Hukum adalah hal yang mengatur tingkah laku manusia dalam lingkungan masyarakat. Baik peraturan yang berupa tingkah laku maupun kenyataan yang tumbuh dan berkembang dalam masyarakat. Atau peraturan yang dibuat dengan cara tertentu dan ditegakkan oleh penguasa.
Oleh karena itu, hukum dalam Islam berarti adanya batasan-batasan yang harus dipatuhi dalam kehidupan. Karena tidak bisa dibayangkan jika tidak ada hukum Islam, maka seseorang akan semaunya melakukan hal yang dia inginkan termasuk perbuatan maksiat.
Konsep Hukum Islam
Hukum Islam disyariatkan Allah kepada manusia menyangkut berbagai macam persoalan. Mereka diharapkan mengikuti hukum Islam tersebut agar mendapat kebahagiaan dalam hidupnya.

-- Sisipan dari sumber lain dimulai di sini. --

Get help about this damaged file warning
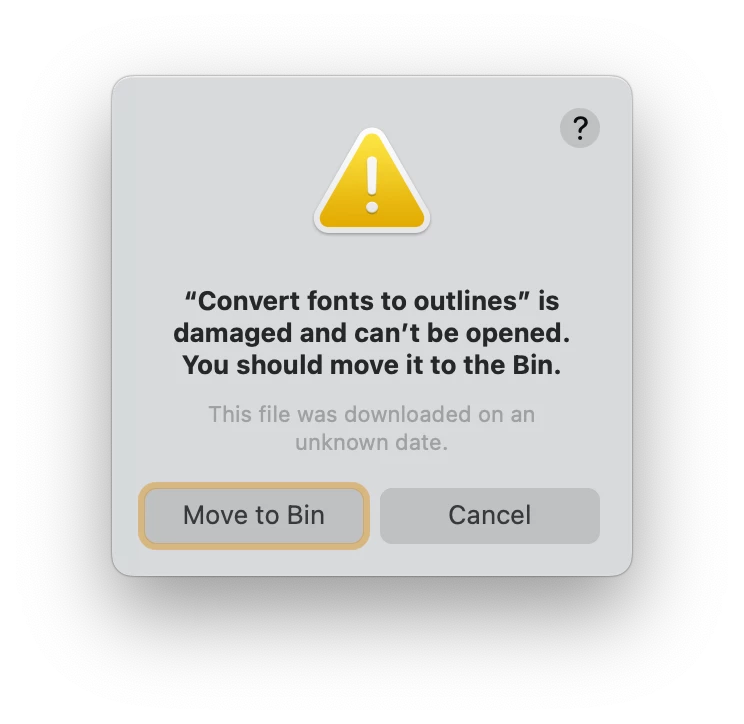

Tata kehidupan manusia diatur dengan hukum Allah. Tujuan disyariatkannya hukum Islam adalah untuk mewujudkan kehidupan hasanah bagi manusia, baik hasanah di dunia maupun di akhirat. Upaya untuk mewujudkan kebaikan bagi umat manusia adalah melalui ketentuan-ketentuan yang dharuri (primer), haji (sekunder), dan tahsini (tertier).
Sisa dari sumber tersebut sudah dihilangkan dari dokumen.